Mercadão de Madureira ganha título de bem imaterial do Rio

Mercadão de Madureira ganha título de bem imaterial do Rio

Prestes a se tornar um sessentão (a data redonda é em 2019), o Mercadão de Madureira — considerado o maior mercado popular da América Latina — recebeu mais um título. Uma lei sancionada por Francisco Dornelles, governador em exercício, declara o mercado como bem imaterial do Estado do Rio de Janeiro. Em 2013, o então prefeito Eduardo Paes decretou o local como Patrimônio Cultural da cidade. Para os comerciantes, entretanto, nada mudou. Sheila Reis, lojista e subsíndica, nem sabia do título recente:

— Fiquei surpresa, mas acho que nada vai mudar por aqui. É bom por ser um reconhecimento do valor do espaço — disse Sheila.

Fundado no dia 18 de dezembro de 1959 com a presença do então presidente Juscelino Kubitschek, recebeu o nome de Grande Mercado de Madureira, mas ficou popularmente conhecido como Mercadão de Madureira. No entanto, esse mundo de mercadorias variadas surgiu em 1914, como uma pequena feira livre e ficava onde é hoje a quadra do Império Serrano.

Durante todos esses anos, muitas mudanças aconteceram. Em 2000, um grande incêndio destruiu todas as lojas. Reconstruído e modernizado, o mercado teve o tamanho e número de lojas reduzidos. Há dez anos, uma outra transformação. Os chineses abriram inúmeras lojas no local mudando algumas características. Recentemente, os comerciantes passaram a enfrentar os efeitos da crise econômica. Segundo Sheila Reis, das 80 mil pessoas que circulavam pelo mercado, o número caiu para 60 mil.

— Vivemos de épocas do ano. Como por exemplo, o Natal, a volta às aulas, o carnaval. Nessas datas, o movimento melhora — explicou a subsíndica.

O Mercadão concentra 600 lojas e tem como marca a variedade de produtos vendidos. Alguns artigos tornam o lugar peculiar. Lá, concentra-se inúmeras lojas de artigos religiosos, principalmente de umbanda e candomblé. São corredores inteiros com estabelecimentos expondo imagens de orixás e roupas, onde as pessoas encontram todo tipo de material ou ingredientes para rituais.
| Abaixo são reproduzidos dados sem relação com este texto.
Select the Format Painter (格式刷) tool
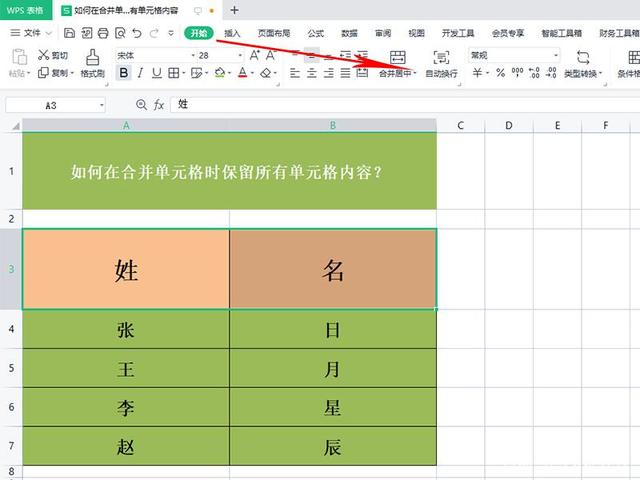(92, 63)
Artigos religiosos e comércio polêmico de animais

A tradição na venda de artigos religiosos fez com que o Mercadão passasse a sediar uma grande festa em homenagem a Iemanjá. Depois do incêndio de 2000, comerciantes se uniram para agradecer ao orixá pela reconstrução do mercado. Um cortejo sai de Madureira e vai até o Posto 4 de praia de Copacabana, onde as oferendas são lançadas ao mar. Mas desde o ano passado, a prefeitura parou de apoiar a festa.

Mantém também um comércio que ainda causa muita polêmica: o de animais vivos para uso em rituais religiosos. Por causa disso, é constante palco de manifestações de ativistas. Lourdes Cardoso, que há 40 anos tem a Distribuidora Cabra Branca, disse que costuma sofrer represálias, mas defende-se:

— Temos licença da prefeitura para vender os animais. Sabemos que os animais depois de mortos são doados para instituições.

Moradora de Jacarepaguá, Morgana Morena foi comprar pombos brancos vivos. Segundo ela, os animais serão usados em ritual de candomblé.

— Só aqui encontramos esses animais vivos para comprar — disse Morgana, carregando as duas aves acomodadas em caixas.

Outro ponto bastante visitado é o pavilhão das ervas. Lá, além de plantas usadas para preparos medicinais, encontram-se temperos e as famosas garrafadas, com mistura de várias ervas. Segundo Maria de Fátima da Costa Barros, a garrafada é um “levanta moral” por ser um revigorante e estimulante sexual.

— Aqui tem ervas para curar qualquer doença — garantiu Maria de Fátima.